Write out the records word for word, from the line with "Switch to the Modeling tab" up to and including the line with "Action: [x=1422, y=9]". Leave the pictures out of your answer.

[Start Information shown]

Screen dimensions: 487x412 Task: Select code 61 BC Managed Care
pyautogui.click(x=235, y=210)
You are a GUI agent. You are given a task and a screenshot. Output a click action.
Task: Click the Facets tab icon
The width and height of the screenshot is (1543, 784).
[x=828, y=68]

[End Information shown]
[Start Information shown]

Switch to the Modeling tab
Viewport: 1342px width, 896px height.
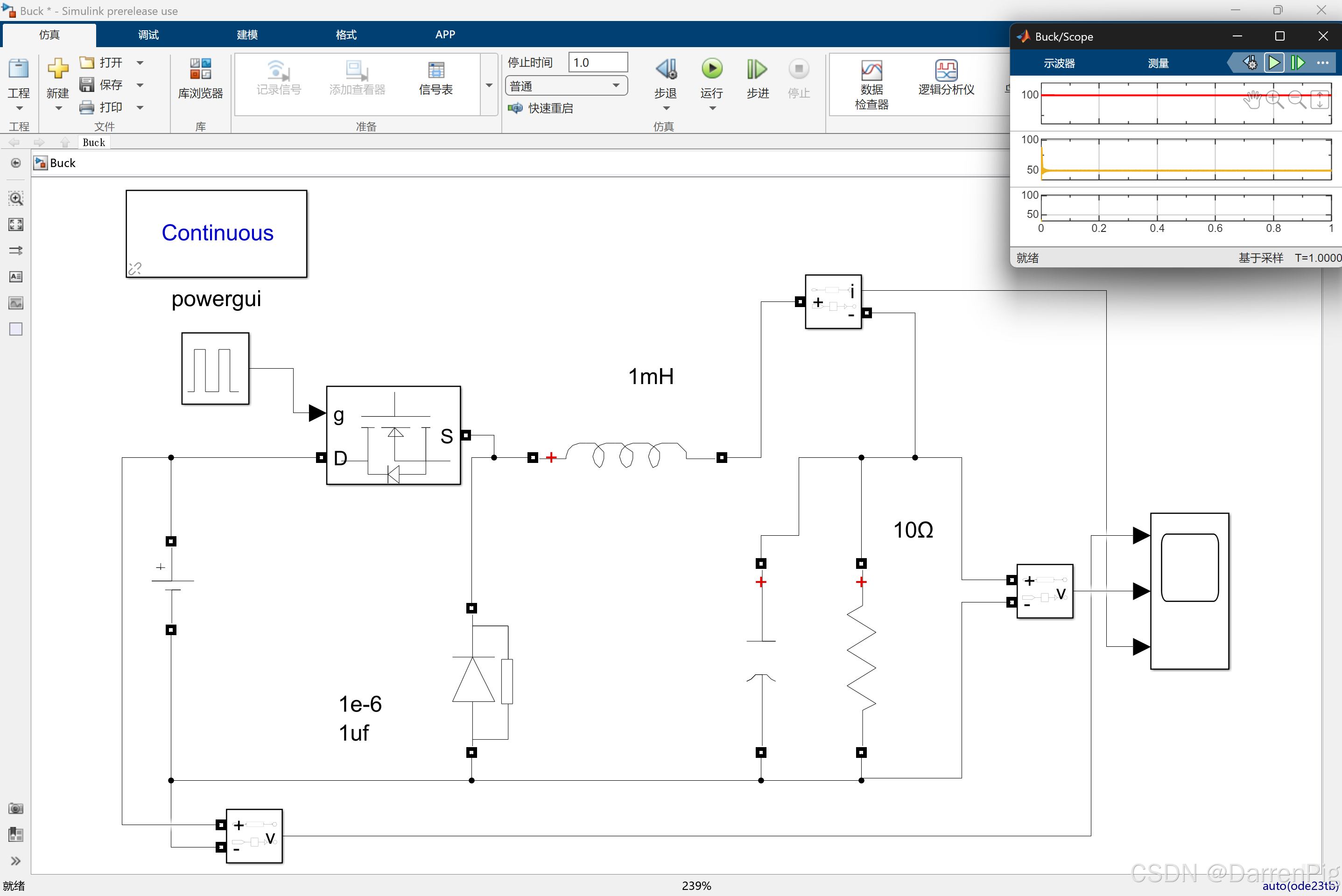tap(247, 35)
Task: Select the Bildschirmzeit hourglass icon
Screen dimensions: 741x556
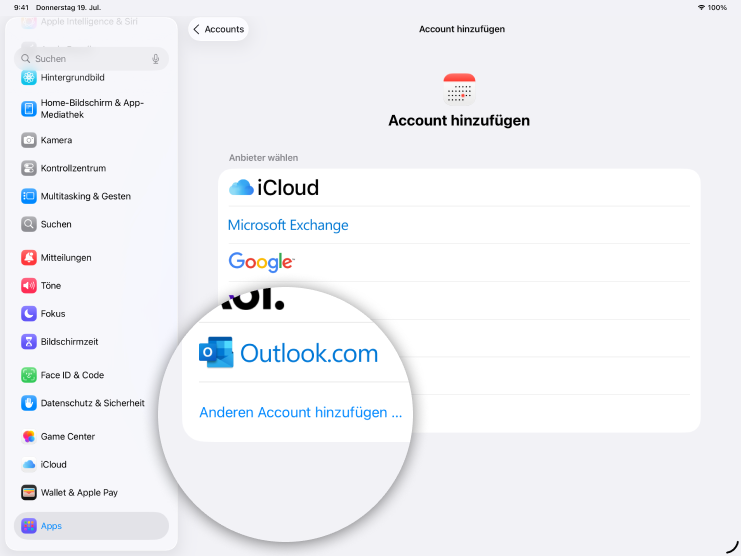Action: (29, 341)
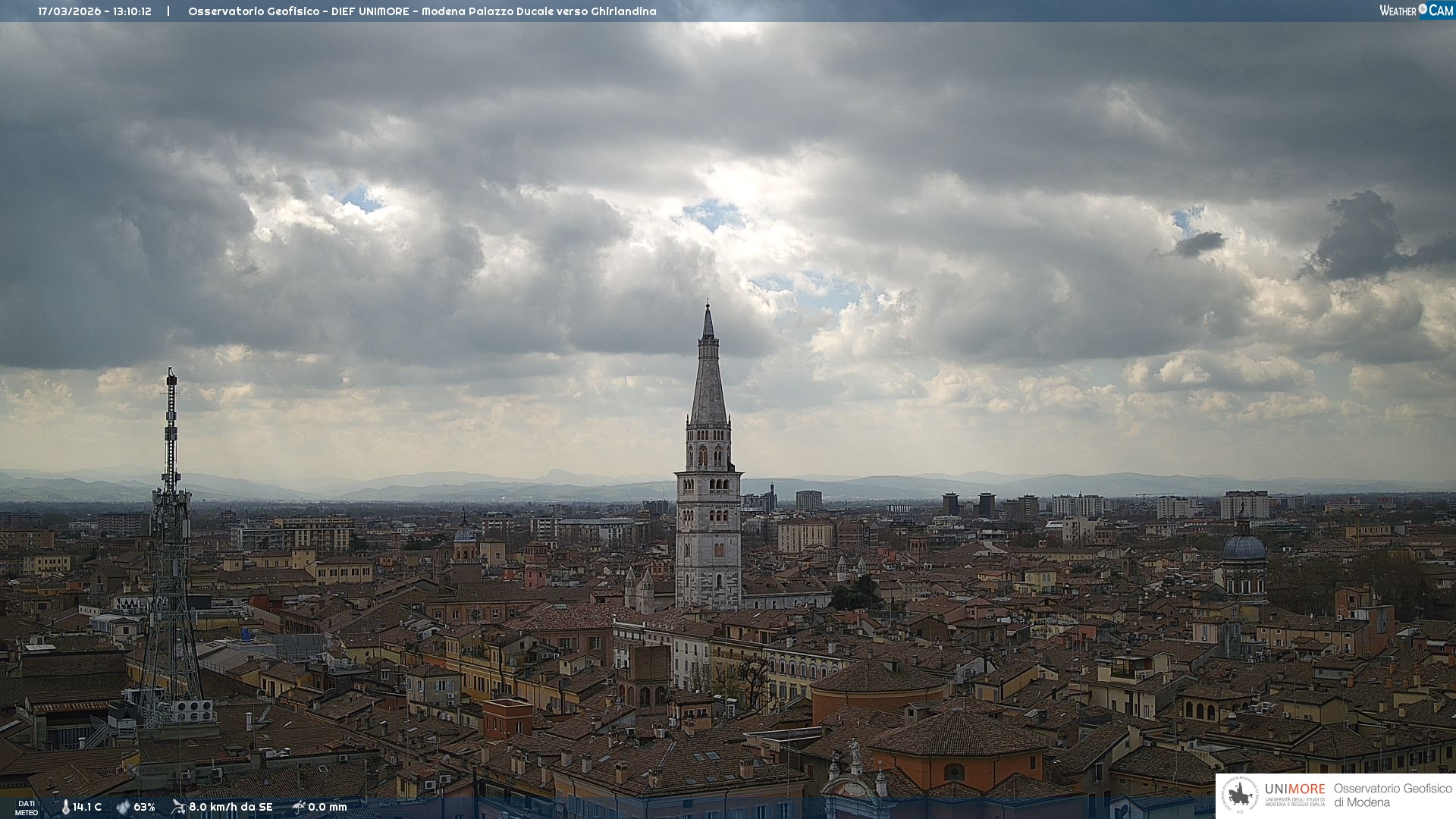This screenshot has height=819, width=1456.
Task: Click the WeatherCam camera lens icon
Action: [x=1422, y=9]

[End Information shown]
[Start Information shown]

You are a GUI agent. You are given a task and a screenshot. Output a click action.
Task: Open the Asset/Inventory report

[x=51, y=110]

[End Information shown]

• Solution for this problem:
Switch to the Modeling tab
Viewport: 1342px width, 896px height.
tap(247, 35)
Task: Select the Bildschirmzeit hourglass icon
Screen dimensions: 741x556
Action: (29, 341)
This screenshot has height=819, width=1456.
Task: Click the WeatherCam camera lens icon
Action: [x=1422, y=9]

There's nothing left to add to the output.